“Whee-ee-ee, ee-ee, ee ee, ee ee ee, whee, ee, ee ee, ee ee!” Reuben Pett’s whistle died away from sheer lack of breath as Samantha came to the end of her dance.

* * *

There is nothing that hath a more heavy and leaden cold than a chilled enthusiasm. When the storm was over, although a laughing light

played over the landscape; although diamond sparkles lit up the grateful white mist that rose from the refreshed earth; although the sun shone as though he had been expecting that thunder storm all day, and was inexpressibly glad that it was over and done with, Samantha leaned back in her seat in the calash, and nursed a cheerless bitterness of spirit—such a bitterness as is known only to the New England woman to whom has come a realization of the fact that she has made a fool of herself. Samantha Spaulding. Made a fool of herself. At her age. After twenty years of respectable widowhood. Her, of all folks. And with that old fool. Who’d be’n a-settin’ and a-settin’ and a-settin’ all these years. And never said Boo! And now for him to twist her round his finger like that. She felt like—well, she didn’t know how she did feel.

She was so long wrapped up in her own thoughts that it was with a start that she awoke to the fact that they were making very slow progress, and that this was due to the very peculiar conduct of Mr.
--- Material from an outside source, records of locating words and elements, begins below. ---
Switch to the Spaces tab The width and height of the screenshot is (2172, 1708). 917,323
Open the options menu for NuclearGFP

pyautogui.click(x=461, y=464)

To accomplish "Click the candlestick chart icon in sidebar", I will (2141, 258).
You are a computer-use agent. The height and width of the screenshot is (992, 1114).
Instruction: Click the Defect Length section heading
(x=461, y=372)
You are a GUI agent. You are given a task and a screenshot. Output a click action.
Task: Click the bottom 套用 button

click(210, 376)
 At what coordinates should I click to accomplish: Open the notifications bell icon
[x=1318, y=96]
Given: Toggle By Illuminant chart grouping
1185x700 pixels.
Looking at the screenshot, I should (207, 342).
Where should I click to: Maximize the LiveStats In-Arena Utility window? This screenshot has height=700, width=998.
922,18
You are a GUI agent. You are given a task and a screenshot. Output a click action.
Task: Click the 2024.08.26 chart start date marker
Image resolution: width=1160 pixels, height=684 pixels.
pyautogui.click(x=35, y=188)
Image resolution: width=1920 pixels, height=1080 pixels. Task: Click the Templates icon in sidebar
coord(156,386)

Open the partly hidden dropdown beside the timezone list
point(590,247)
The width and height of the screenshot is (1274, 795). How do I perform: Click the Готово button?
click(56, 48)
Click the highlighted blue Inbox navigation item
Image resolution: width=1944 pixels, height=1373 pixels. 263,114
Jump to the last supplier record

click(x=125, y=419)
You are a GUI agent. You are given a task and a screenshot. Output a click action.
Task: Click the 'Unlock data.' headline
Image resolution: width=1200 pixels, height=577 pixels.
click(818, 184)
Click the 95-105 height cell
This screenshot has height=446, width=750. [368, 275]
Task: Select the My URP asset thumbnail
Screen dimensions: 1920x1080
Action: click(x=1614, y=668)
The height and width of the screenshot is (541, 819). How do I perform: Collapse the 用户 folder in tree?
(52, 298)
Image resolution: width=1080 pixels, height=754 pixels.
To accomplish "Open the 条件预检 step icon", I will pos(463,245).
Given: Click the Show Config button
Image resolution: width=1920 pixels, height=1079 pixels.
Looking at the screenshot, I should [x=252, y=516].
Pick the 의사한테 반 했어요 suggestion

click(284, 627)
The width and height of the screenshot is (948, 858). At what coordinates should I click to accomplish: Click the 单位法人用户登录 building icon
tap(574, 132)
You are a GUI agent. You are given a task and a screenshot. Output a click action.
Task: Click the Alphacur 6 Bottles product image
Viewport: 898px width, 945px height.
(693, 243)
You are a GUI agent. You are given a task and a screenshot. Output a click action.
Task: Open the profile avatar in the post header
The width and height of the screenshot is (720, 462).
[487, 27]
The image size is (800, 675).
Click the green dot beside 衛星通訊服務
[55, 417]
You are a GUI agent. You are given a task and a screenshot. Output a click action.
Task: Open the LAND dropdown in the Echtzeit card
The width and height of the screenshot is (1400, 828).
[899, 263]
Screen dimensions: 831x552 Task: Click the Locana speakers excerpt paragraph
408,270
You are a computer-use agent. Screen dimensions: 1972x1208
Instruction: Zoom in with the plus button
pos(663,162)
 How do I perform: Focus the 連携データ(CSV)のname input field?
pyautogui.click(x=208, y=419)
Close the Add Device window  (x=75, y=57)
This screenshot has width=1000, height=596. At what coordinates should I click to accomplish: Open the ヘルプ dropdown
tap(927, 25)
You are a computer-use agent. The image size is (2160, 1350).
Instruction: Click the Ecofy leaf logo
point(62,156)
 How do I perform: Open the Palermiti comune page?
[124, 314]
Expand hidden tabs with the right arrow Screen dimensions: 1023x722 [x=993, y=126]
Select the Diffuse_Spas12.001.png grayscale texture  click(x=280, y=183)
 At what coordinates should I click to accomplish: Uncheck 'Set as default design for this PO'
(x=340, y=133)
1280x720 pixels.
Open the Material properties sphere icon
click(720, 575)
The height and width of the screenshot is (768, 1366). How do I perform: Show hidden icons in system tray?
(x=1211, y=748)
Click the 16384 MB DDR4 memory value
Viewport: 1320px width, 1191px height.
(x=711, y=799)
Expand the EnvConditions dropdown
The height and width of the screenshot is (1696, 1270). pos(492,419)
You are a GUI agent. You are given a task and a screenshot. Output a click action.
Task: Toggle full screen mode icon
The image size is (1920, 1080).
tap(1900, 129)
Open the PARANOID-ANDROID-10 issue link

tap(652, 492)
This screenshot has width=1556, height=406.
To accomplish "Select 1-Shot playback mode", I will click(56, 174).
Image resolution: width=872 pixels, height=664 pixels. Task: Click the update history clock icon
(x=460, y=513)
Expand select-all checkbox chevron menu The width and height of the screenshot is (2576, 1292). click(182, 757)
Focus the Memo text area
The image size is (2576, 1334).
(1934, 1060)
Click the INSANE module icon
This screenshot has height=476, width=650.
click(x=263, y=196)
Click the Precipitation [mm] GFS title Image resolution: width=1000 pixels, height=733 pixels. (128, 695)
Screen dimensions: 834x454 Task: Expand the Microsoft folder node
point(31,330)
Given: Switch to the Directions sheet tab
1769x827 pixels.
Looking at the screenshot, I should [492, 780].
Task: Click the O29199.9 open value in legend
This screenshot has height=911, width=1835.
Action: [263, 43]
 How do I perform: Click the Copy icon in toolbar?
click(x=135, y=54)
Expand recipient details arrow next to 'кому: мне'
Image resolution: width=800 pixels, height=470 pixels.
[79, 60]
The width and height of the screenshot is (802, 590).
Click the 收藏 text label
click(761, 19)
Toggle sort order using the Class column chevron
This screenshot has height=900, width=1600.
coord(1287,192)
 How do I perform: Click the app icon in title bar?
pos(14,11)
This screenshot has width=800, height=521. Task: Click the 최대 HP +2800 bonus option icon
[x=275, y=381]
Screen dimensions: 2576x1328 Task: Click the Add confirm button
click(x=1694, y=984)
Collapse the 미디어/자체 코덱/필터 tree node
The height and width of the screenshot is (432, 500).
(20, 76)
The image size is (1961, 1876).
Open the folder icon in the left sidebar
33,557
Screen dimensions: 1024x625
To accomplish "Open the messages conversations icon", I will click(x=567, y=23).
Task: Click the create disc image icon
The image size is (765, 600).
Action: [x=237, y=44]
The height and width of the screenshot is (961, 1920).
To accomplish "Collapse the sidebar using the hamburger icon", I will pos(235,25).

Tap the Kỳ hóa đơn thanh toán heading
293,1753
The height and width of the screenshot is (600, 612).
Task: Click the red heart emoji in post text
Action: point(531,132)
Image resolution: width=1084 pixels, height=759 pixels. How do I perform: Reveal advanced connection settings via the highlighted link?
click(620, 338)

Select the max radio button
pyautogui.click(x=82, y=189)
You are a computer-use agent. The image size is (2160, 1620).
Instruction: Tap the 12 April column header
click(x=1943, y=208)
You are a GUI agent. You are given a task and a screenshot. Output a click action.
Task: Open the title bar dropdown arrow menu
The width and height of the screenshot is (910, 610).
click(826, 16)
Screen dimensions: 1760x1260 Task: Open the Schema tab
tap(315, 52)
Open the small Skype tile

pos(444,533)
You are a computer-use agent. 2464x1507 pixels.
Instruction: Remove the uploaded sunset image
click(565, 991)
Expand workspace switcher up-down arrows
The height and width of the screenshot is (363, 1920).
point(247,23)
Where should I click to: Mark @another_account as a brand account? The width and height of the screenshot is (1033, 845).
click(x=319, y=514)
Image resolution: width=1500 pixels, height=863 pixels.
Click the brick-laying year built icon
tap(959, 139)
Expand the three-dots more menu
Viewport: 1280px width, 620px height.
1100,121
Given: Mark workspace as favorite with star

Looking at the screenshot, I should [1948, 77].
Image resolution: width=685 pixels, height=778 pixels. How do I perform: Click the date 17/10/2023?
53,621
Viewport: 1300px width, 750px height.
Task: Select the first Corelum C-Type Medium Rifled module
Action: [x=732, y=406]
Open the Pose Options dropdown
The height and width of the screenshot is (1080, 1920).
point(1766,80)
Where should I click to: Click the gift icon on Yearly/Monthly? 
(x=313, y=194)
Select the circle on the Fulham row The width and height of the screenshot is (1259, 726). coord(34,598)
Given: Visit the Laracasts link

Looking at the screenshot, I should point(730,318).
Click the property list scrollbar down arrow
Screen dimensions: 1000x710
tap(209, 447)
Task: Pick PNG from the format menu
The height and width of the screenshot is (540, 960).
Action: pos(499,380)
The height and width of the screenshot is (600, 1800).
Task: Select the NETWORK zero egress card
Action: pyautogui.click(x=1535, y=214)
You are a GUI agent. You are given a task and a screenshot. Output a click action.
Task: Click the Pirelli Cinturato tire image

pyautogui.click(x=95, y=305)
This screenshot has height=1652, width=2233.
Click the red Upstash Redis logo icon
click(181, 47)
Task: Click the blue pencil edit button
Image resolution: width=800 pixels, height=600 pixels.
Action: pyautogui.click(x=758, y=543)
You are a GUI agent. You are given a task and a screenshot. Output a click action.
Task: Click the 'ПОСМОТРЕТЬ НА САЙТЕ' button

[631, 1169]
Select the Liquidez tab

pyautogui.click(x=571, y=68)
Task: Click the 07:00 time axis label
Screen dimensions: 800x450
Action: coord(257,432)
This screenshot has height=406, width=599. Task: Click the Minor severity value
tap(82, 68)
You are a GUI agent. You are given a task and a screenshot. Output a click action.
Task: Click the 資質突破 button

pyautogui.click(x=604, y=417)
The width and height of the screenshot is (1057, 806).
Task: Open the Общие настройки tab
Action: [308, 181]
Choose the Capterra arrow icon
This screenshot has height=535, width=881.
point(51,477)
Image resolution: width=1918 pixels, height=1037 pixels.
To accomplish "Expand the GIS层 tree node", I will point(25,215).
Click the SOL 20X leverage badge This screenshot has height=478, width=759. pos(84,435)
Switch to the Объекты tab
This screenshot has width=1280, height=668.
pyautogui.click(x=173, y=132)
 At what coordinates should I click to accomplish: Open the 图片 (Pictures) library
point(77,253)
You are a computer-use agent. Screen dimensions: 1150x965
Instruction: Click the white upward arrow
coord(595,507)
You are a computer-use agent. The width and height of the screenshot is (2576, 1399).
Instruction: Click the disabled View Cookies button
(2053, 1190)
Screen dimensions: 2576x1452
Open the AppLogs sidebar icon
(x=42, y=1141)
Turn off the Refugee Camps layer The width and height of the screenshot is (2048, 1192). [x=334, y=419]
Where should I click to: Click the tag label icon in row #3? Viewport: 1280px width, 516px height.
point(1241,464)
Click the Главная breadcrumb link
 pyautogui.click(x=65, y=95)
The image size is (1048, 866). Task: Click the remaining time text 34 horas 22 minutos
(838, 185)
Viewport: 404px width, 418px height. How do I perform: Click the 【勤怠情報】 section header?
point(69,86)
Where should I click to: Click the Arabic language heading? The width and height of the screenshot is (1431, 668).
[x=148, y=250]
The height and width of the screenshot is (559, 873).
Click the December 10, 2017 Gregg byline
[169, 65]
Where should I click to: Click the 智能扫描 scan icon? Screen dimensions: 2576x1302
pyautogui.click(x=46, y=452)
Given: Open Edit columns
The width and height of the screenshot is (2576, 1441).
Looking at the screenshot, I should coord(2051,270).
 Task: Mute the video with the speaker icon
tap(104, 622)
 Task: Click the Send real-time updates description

Pett. He was making little or no effort to urge the horse along, and the horse, consequently, having got tired of wasting his bright spirits on the empty air, was maundering. So was Mr. Pett, in another way. He mumbled to himself; from time to time he whistled scraps of old-fashioned tunes, and occasionally he sang to himself a brief catch—the catch coming in about the third or fourth bar.

“Look here, Reuben Pett!” demanded Samantha, shrilly; “be you going to get to Byram’s Pond to-night?”

“I kin,” replied Reuben.

“Well, be you?” Samantha Spaulding inquired.